---------- Data supplied ----------

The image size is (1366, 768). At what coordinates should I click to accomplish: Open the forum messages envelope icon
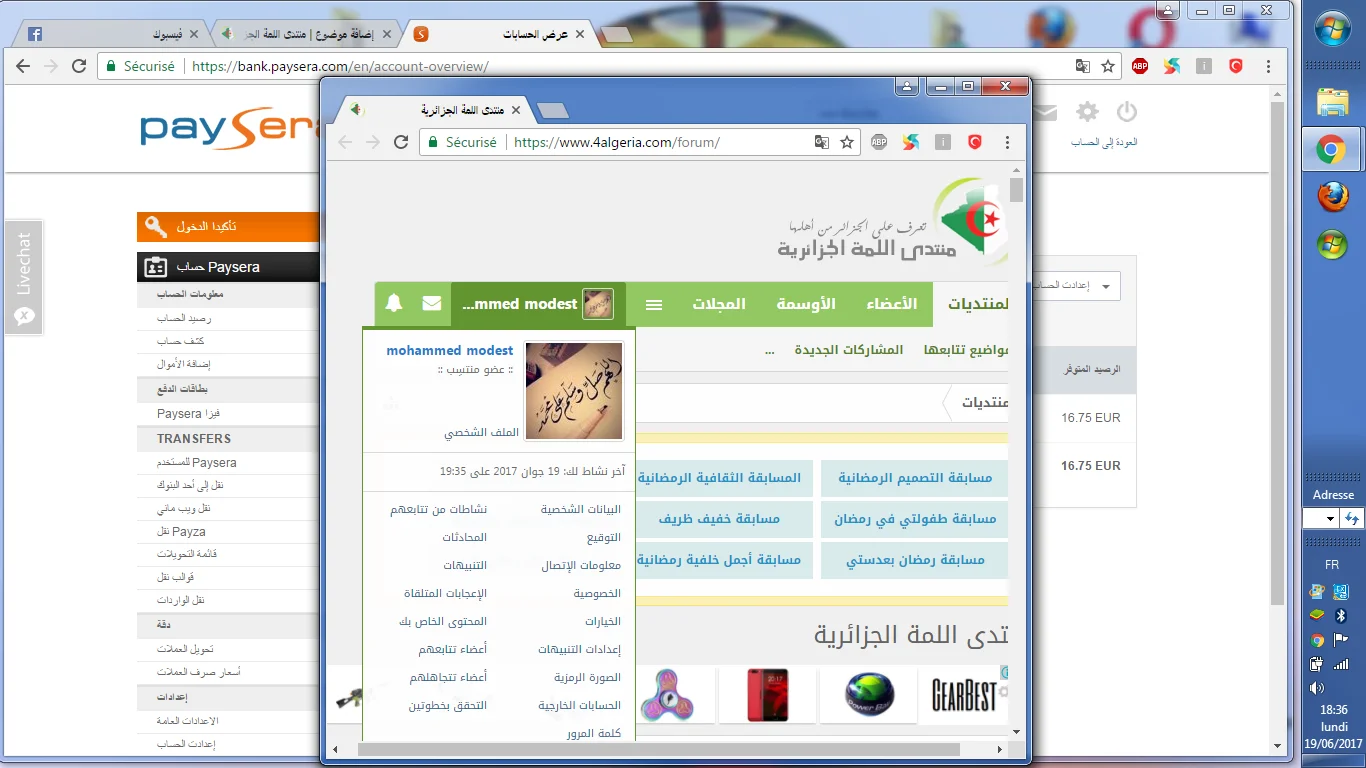pos(432,304)
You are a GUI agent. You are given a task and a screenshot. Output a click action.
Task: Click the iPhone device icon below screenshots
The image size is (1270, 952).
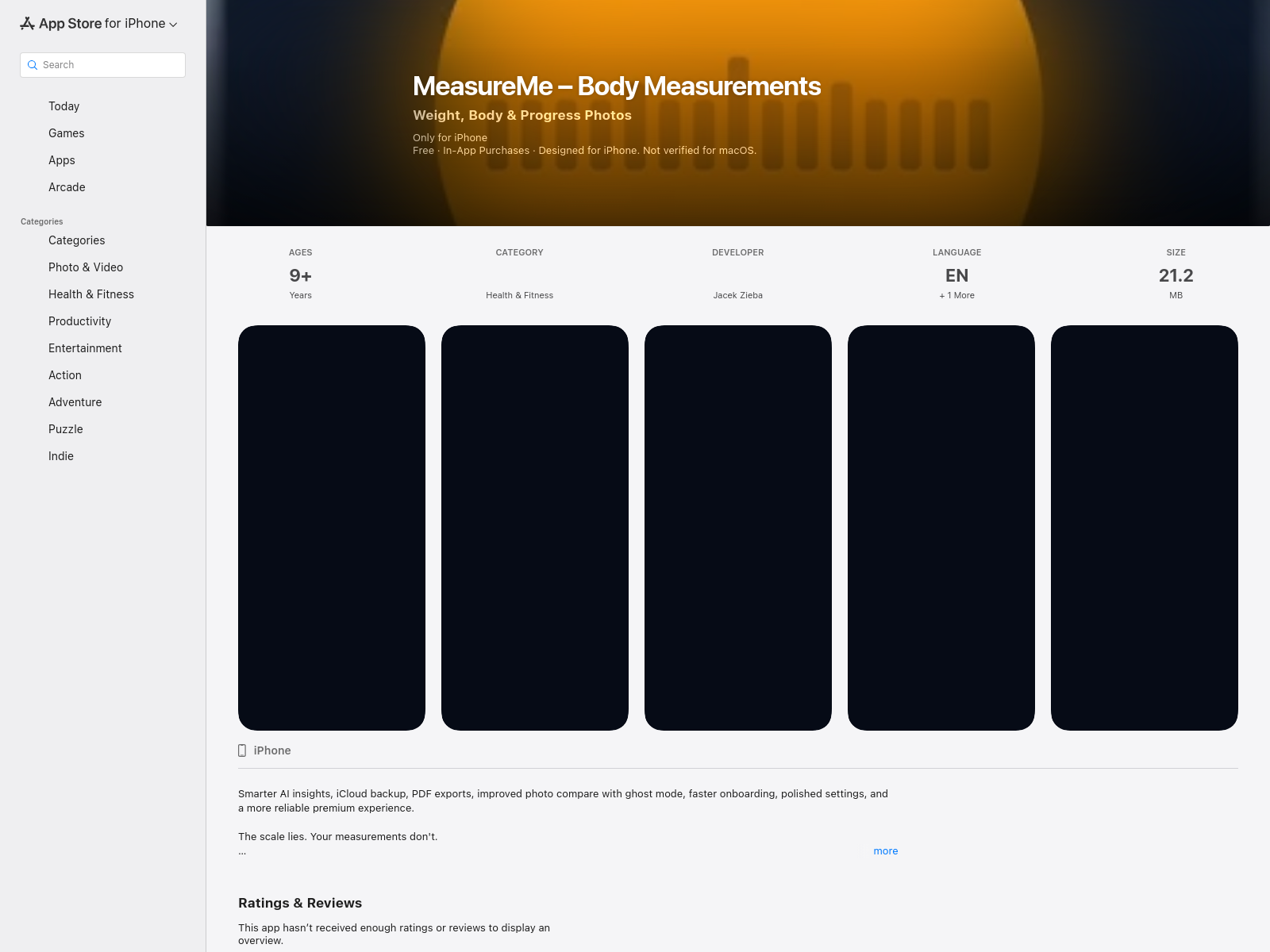[x=242, y=750]
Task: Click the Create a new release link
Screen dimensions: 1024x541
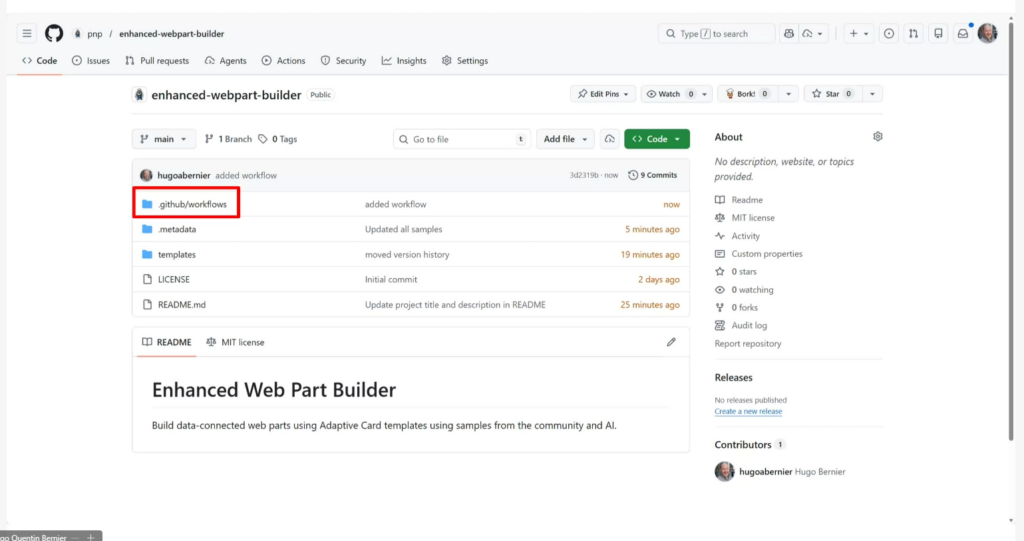Action: tap(748, 411)
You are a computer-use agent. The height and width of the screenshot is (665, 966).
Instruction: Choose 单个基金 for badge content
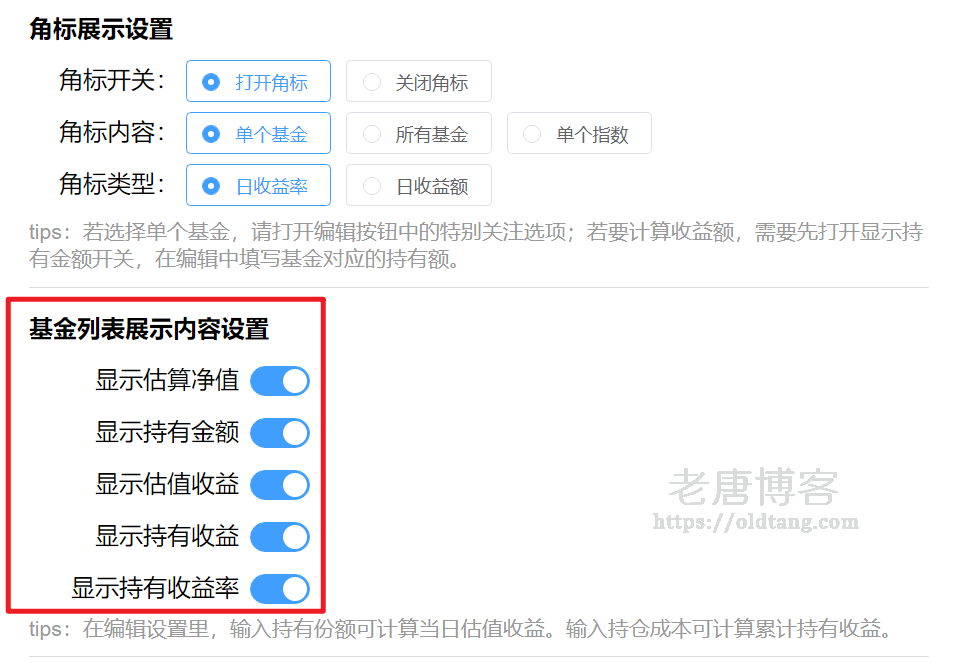point(258,133)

----------

### Your task
When you copy the entries above, reproduce each line exactly and leave out any pictures.

### Result of this task
The image size is (1366, 768). At what coordinates should I click to accomplish: Open the forum messages envelope icon
pos(432,304)
You are a GUI agent. You are given a task and a screenshot. Output a click action.
Task: Click the iPhone device icon below screenshots
The image size is (1270, 952).
[x=242, y=750]
Task: Click the Create a new release link
Screen dimensions: 1024x541
Action: tap(748, 411)
You are a computer-use agent. The height and width of the screenshot is (665, 966).
Instruction: Choose 单个基金 for badge content
point(258,133)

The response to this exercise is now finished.